« C’est un film autour des liens familiaux ». Avec le documentaire Loup, y es-tu ?, Clara Bouffartigue nous plonge dans le quotidien d’un Centre médico-psycho-pédagogique, celui de Claude Bernard (Paris). Là, les soignants accueillent les enfants et adolescents en souffrance et leurs parents pour un accompagnement dont les relations, leurs dynamiques, constituent le cœur. En thérapies de groupe ou individuelle, lors de moments de jeux, voilà donc ces familles qui mettent à nu leur problématique et leur douleur : un couple au bord de la rupture, des adolescents marqués par la dépression dont la maturité nous frappe, une orpheline victime de harcèlement… Avec tact et sensibilité, sans voyeurisme, la réalisatrice saisit l’intimité de ces patients et de leurs parents, entre rires et larmes, silences lourds et parole qui se déverse à flot. Face à eux, les soignants tissent le lien par l’écoute, la bienveillance et l’absence de jugement, cherchent, en alliance avec eux, des pistes pour grandir et se construire.
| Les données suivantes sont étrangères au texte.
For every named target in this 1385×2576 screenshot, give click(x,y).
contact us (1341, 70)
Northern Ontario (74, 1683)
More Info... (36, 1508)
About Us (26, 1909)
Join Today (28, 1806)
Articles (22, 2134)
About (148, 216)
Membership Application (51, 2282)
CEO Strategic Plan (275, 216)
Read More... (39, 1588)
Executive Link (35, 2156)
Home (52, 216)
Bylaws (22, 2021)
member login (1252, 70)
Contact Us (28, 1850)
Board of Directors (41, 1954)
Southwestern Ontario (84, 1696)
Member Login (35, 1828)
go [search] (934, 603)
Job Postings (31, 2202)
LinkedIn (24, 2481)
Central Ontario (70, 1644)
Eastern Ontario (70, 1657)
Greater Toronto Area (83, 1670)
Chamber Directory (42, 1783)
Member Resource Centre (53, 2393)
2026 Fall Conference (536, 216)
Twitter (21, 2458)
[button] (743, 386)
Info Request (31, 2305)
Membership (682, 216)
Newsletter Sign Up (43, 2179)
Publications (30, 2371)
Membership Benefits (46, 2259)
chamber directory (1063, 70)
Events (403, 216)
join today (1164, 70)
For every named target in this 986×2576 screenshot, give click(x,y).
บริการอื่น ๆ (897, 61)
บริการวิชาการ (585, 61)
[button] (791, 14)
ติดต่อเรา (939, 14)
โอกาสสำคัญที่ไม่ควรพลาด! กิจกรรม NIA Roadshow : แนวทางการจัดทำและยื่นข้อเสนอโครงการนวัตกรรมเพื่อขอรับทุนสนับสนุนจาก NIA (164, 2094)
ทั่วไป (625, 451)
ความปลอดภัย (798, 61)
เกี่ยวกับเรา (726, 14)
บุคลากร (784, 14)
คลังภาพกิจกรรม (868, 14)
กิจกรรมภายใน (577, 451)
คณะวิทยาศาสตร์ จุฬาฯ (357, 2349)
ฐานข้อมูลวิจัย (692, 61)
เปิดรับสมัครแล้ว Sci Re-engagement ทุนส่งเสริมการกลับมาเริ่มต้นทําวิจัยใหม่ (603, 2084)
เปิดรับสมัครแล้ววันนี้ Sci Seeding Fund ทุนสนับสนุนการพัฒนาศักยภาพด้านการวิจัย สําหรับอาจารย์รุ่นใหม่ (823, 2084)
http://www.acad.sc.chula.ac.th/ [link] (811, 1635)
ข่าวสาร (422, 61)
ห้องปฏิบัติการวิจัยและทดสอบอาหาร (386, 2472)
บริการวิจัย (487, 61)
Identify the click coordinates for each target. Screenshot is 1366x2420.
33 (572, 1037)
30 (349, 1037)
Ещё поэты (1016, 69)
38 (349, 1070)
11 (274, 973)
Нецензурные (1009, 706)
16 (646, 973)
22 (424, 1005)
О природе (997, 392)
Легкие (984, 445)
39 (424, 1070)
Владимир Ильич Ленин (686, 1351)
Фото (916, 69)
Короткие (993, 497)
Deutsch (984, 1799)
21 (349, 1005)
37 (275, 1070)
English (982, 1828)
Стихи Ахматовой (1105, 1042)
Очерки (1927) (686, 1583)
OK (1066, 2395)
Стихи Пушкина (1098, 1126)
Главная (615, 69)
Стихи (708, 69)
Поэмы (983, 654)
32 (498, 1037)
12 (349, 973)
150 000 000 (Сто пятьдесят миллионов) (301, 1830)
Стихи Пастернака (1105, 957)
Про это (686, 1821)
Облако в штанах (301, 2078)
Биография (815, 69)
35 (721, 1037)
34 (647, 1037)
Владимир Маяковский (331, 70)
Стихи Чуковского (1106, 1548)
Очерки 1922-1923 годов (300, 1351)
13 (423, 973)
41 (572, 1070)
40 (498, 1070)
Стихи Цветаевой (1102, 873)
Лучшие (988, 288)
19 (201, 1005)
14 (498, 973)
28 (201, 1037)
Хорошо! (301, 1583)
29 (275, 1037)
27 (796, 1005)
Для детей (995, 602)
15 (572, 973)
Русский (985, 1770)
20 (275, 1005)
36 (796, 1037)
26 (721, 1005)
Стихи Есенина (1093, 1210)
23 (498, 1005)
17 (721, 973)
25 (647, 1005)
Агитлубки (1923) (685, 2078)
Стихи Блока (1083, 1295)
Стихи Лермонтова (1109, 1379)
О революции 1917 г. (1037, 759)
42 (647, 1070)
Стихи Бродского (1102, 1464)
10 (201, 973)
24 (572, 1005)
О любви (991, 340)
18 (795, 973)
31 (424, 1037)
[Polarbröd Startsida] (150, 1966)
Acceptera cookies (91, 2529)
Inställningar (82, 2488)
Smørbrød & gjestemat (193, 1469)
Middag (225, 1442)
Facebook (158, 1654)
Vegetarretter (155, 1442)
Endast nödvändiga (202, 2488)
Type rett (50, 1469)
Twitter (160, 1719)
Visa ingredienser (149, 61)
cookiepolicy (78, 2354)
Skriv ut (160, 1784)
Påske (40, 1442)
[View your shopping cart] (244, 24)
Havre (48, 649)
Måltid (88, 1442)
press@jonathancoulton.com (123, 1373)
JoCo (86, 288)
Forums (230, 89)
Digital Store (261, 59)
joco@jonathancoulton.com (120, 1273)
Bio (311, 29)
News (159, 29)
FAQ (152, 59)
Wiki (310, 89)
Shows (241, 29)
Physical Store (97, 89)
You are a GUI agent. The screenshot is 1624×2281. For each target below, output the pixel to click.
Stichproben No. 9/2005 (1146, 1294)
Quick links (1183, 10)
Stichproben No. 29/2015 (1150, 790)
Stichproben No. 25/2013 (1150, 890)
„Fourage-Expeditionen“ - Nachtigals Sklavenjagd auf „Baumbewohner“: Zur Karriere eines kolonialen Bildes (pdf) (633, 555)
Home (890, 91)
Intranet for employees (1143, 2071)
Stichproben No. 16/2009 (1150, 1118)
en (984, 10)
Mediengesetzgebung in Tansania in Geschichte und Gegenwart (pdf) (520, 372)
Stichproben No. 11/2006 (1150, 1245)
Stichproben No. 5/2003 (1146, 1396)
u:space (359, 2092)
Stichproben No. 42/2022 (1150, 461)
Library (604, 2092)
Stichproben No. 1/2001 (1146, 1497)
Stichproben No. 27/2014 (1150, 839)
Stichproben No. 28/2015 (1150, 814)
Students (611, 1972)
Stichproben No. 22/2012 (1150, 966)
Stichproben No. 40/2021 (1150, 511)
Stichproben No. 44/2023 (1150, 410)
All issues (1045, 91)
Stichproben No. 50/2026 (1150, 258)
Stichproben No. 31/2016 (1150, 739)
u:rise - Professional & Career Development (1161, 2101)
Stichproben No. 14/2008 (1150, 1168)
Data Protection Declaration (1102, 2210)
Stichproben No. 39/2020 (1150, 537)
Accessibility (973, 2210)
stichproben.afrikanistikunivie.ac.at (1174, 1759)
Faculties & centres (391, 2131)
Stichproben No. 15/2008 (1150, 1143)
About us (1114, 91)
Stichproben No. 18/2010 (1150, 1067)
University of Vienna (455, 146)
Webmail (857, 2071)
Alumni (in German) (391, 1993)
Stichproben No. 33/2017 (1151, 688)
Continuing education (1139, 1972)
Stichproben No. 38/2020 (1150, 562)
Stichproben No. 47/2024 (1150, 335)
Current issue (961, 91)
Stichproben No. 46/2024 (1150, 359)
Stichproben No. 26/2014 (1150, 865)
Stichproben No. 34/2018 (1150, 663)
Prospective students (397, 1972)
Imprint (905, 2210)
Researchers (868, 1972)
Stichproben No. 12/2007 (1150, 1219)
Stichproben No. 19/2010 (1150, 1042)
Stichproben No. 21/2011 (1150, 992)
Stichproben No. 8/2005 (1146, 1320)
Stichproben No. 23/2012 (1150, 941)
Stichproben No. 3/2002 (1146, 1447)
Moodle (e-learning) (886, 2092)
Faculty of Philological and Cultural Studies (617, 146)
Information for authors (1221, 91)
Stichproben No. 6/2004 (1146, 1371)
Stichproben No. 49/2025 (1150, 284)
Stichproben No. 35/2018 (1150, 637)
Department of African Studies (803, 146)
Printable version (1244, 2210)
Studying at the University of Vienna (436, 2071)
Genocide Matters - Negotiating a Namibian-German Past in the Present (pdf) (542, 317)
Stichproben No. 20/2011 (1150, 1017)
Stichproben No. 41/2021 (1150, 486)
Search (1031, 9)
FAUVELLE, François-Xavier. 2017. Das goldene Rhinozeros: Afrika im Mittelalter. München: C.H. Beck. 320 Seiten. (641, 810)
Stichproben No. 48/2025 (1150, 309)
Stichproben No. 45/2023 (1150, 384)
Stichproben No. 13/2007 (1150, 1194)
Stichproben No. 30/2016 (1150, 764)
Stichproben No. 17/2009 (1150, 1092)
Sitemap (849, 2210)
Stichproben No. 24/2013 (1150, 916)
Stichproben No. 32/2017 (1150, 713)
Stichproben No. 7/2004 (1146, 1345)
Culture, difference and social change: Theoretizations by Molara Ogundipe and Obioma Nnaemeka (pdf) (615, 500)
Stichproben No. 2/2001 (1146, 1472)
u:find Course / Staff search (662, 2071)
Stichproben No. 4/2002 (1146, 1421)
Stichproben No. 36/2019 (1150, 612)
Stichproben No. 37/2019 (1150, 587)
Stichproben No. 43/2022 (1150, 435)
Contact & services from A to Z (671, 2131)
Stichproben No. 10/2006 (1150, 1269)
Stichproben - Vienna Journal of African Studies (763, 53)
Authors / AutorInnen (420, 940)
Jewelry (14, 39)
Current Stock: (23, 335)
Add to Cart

On ne saura jamais pour quelle raison ces patients viennent consulter ni le métier précis des soignants qui les accueillent. Car, pour faciliter l’identification du spectateur, Clara Bouffartigue a choisi volontairement de se placer « du côté des éprouvés ». « Ce n’est pas un film sur le CMPP », confie-t-elle ; le nom de Claude Bernard ne sera d’ailleurs jamais prononcé, conférant à ce qui s’y joue une universalité qui touche et bouleverse.
Une longue gestation
L’idée du film est né dans l’esprit de sa réalisatrice il y a 5 ans après une première rencontre avec les équipes du CMPP ; celles-ci, séduites par son précédent documentaire Tempête sous un crâne, qui explorait les questions de transmission du savoir en suivant une classe de collège, souhaitaient en utiliser des séquences dans le cadre de leur prise en charge. « J’ai été très touchée par le regard qu’ils portaient sur le film », sur le fait qu’ils « regardaient les enfants dans leurs difficultés », déclare-t-elle. Rapidement naît l’envie de poser sa caméra au sein du CMPP pour capter ces moments d’humanité qui surgissent dans le soin. Elle passe alors 6 mois à assister aux réunions de synthèses des soignants, à gagner leur confiance. « Nous avons beaucoup réfléchi sur la manière de conjuguer le cadre du film et celui du soin. » Certains soignants, intéressés par la démarche et sur l’intérêt qu’elle pourrait représenter dans la prise en charge, se sont alors « lancés dans l’aventure ». Pendant 1 an et demi, Clara Bouffartigue a assisté aux séances entre soignants et patients afin de faire connaissance et établir un lien de confiance avec eux, avant d’entamer le tournage.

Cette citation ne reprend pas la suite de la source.